Conservation and management of species and their habitats depends in part on knowing where those species and habitats occur both today as well as into the future. In the face of rapid climate change, being able to forecast regional- to global-scale changes in species distributions, species assemblages, and patterns of biodiversity is more critical than ever. Ecologists typically use statistical models as tools to make these types of forecasts, which are then used to inform management strategies. One common type of modeling approach used for this purpose is species distribution models (SDMs). To forecasts changes in species assemblages, individual SDMs are fitted and projected for each species, which are then aggregated, or stacked, to infer potential changes in community-level patterns. SDMs can be limited because they assume that species exist in isolation and independently of one another, which is most often not the case in the natural world.
Conversely, community-level models (CLMs) employ an ‘assemble and predict together’ strategy, which involves combining data from multiple species to simultaneously analyze and map patterns of biodiversity at the community level. CLMs can capture any process driving co-occurrence patterns, including shared climatic requirements, responses to unmeasured environmental variables, and possibly biotic interactions. By simultaneously modelling all observed species within a region of interest and incorporating co-occurrence data, CLMs may have the potential to predict species distributions and changes in community composition better than SDMs, especially for large climatic shifts and novel climate regimes. The potential greater transferability of CLMs to novel climates may also be beneficial considering the predicted emergence of no-analogue climates in the near future. However, these ideas have been untested and the relative ability of SDMs and CLMs to simulate the past emergence of no-analogue communities is unknown.
This work is the first to compare model predictions with observed species assemblages using head-to-head evaluations of five SDM algorithms and their direct CLM counterparts across longer time periods, as well as across climate change similar in magnitude to that expected this century. Using fossil pollen from sediment cores in eastern North America spanning the past 21,000 years, we performed the first comprehensive SDM and CLM model comparison across the large and rapid climate changes of the Late Quaternary to evaluate how these models may perform in predicting species distributions and assemblages under climate change.

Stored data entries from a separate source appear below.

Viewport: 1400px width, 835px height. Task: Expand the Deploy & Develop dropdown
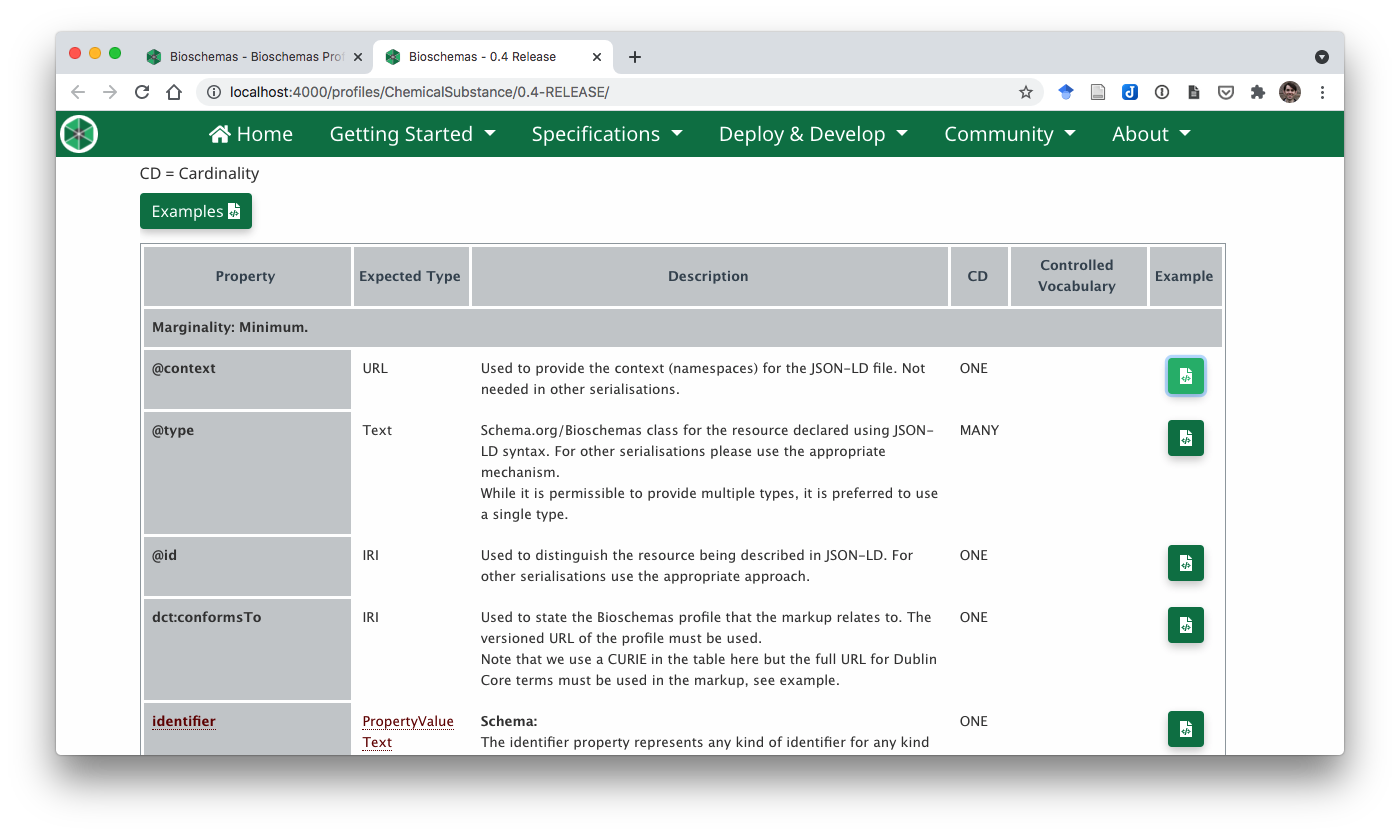coord(813,133)
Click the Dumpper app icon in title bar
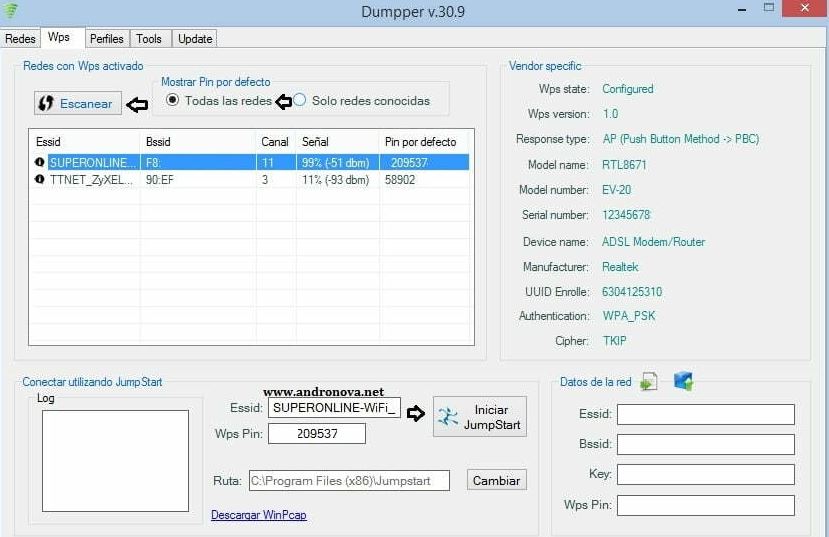Screen dimensions: 829x537 click(x=12, y=11)
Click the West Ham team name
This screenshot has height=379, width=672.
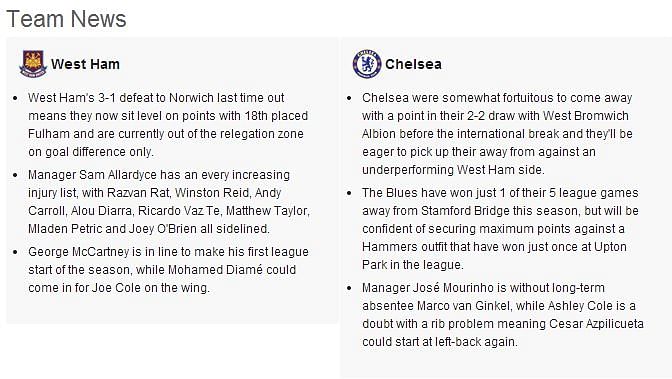[85, 64]
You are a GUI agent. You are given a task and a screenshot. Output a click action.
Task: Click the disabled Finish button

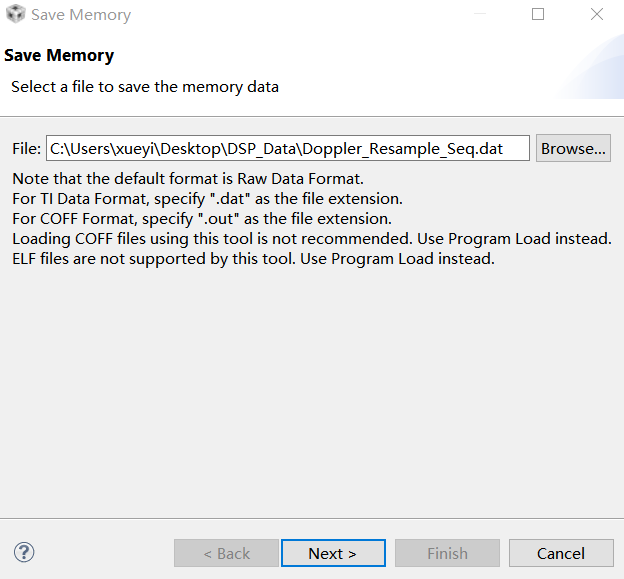point(447,553)
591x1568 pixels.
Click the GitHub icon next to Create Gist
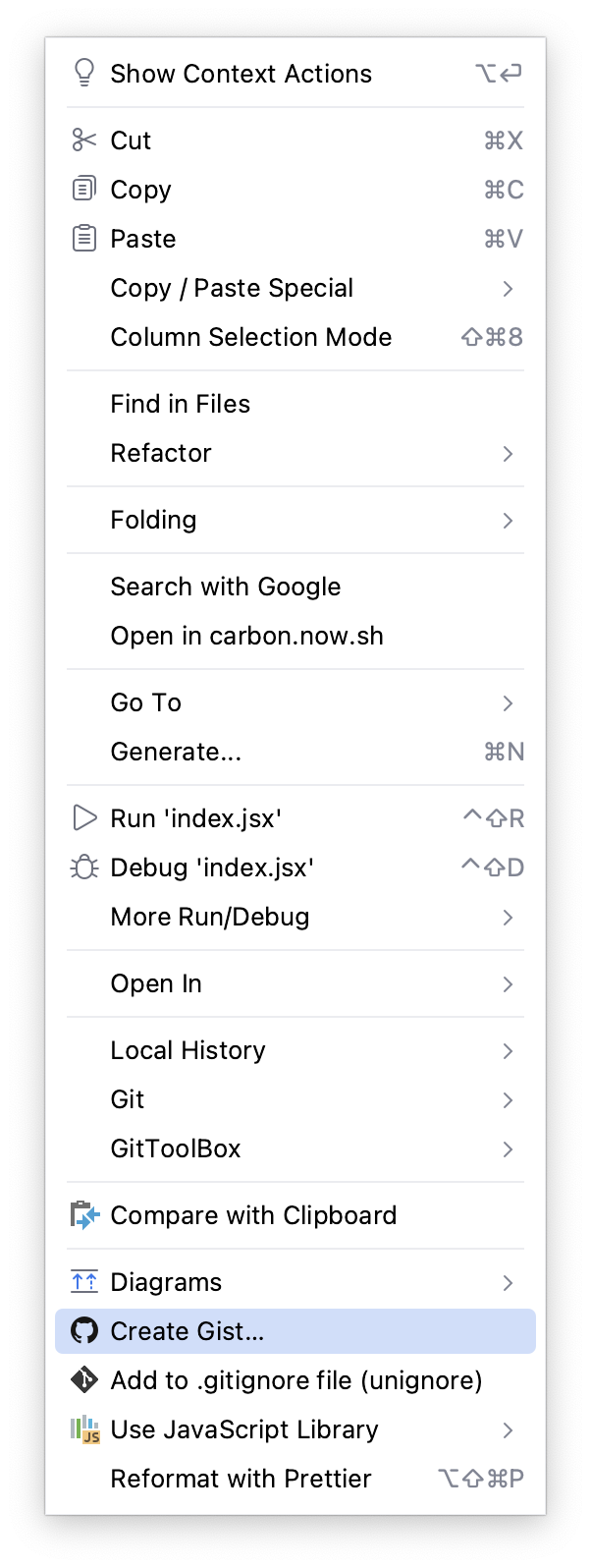click(x=84, y=1331)
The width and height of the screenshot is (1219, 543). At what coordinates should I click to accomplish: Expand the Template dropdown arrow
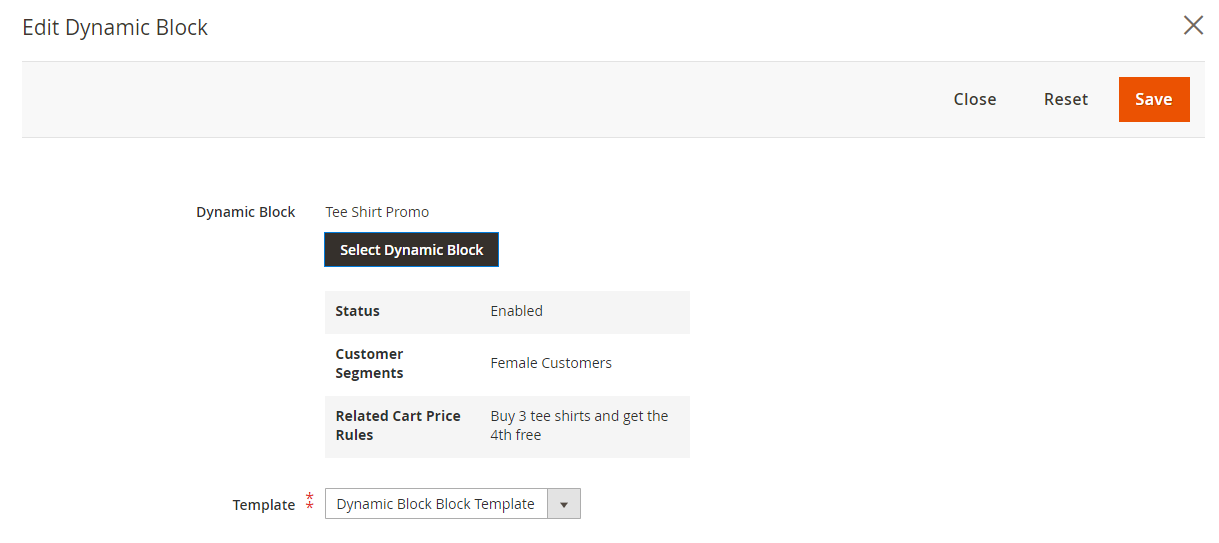point(564,504)
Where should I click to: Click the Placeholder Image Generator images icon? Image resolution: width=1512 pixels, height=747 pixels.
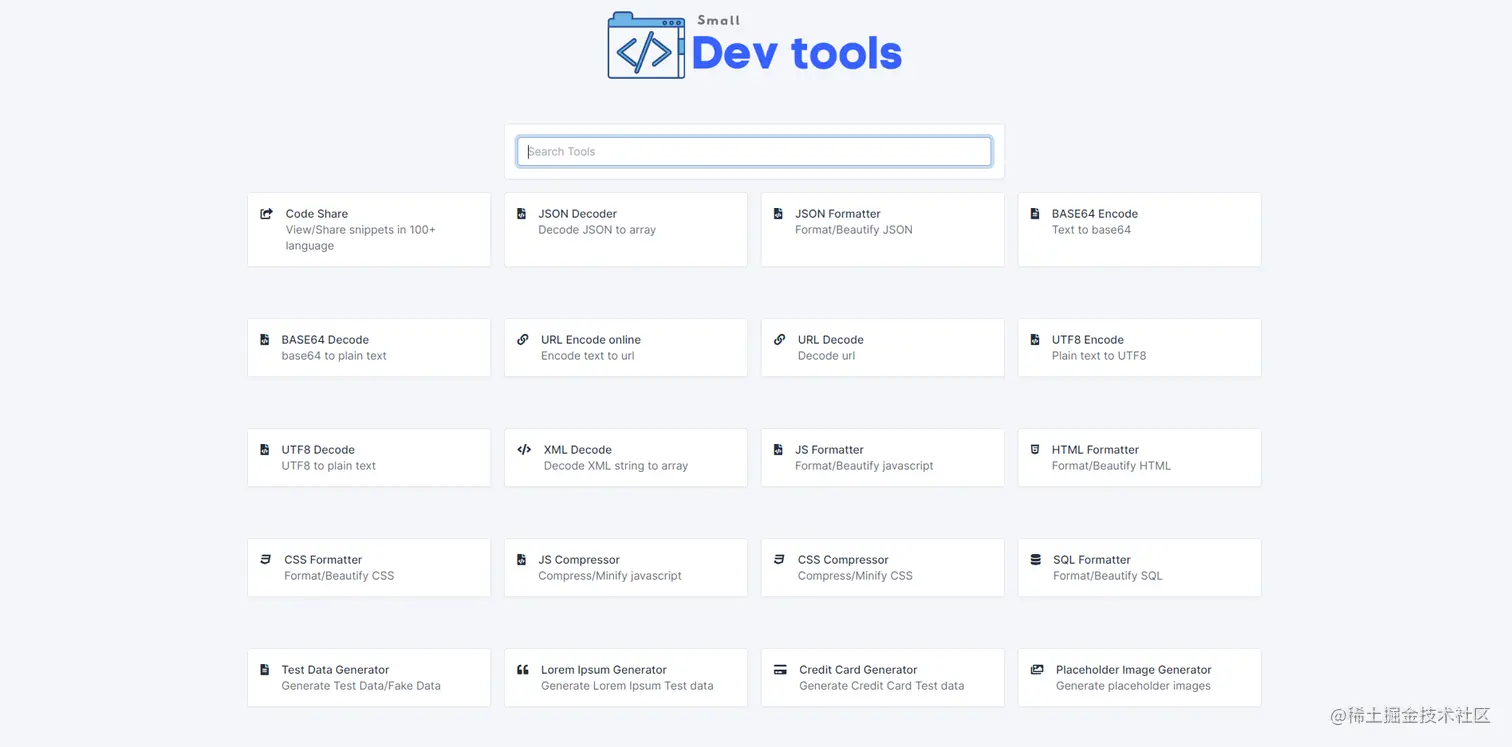click(x=1037, y=670)
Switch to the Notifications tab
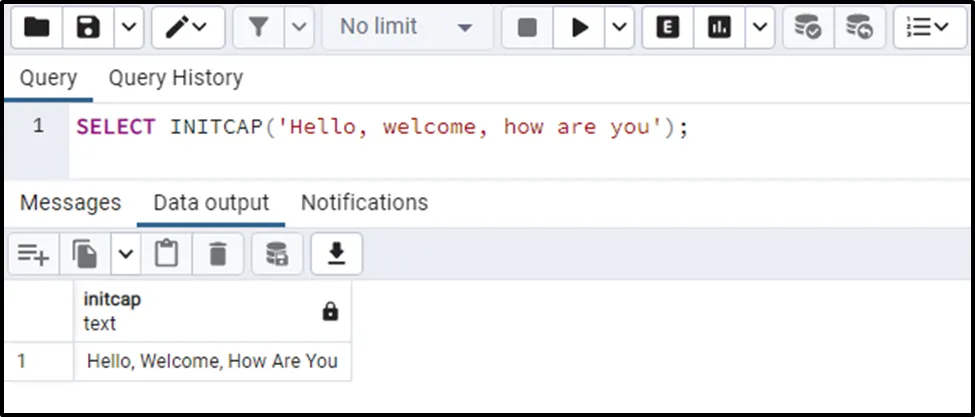 click(364, 203)
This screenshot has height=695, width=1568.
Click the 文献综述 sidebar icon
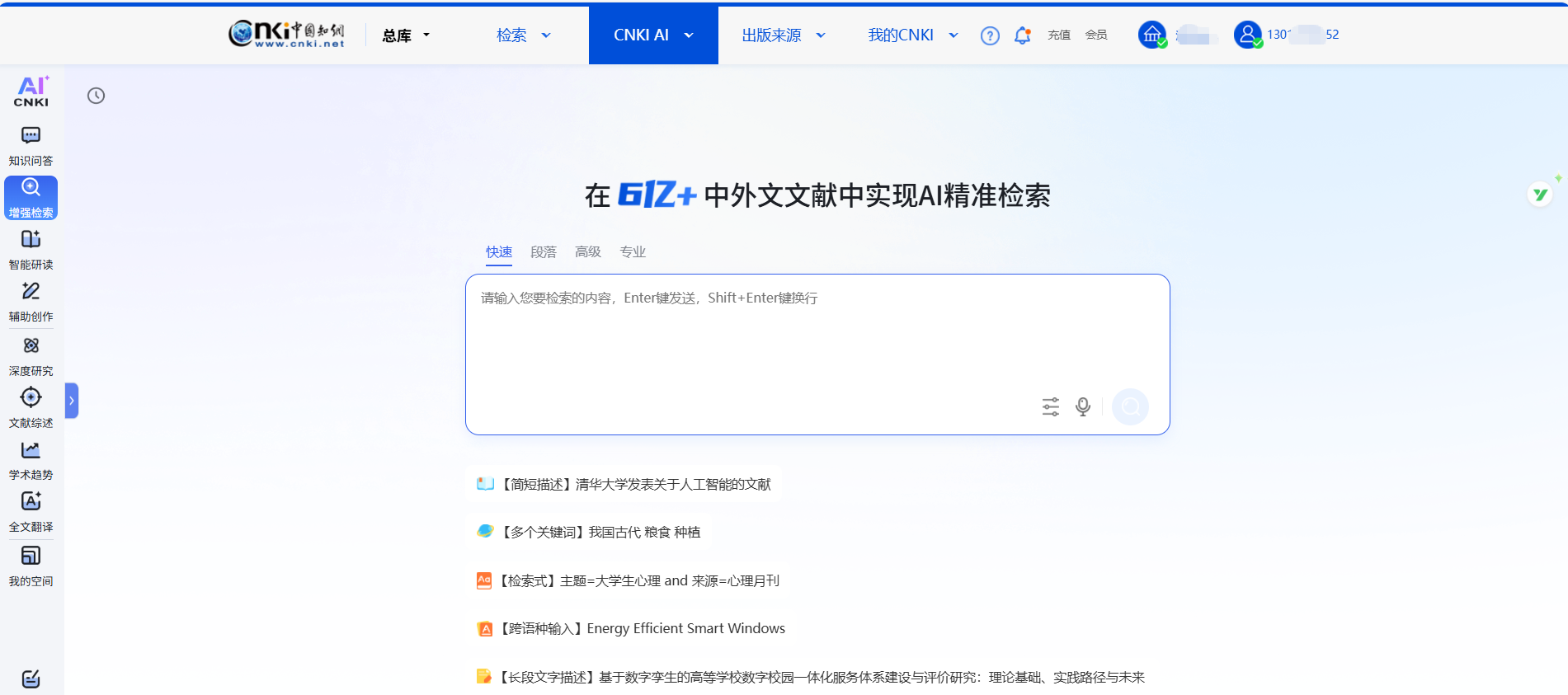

We used paleoclimatic simulations and fossil-pollen records from the past 21,000 years since the Last Glacial Maximum (LGM – 21 kyr BP) to conduct a controlled comparison of five paired SDMs and CLMs, covering a wide range of model-class types. We examined taxon occurrence data for fossil-pollen from sediment cores collected in eastern North America and used paleoclimate simulations from the Community Climate System Model Version 3 (CCSM3) SynTrace transient simulation with seasonally averaged model outputs saved at a decadal time step from LGM to present. We used multiple metrics to evaluate the ability of the models to predict taxa distributions in order to examine the extent to which models can be reliably projected to new climatic regimes and no-analogue communities.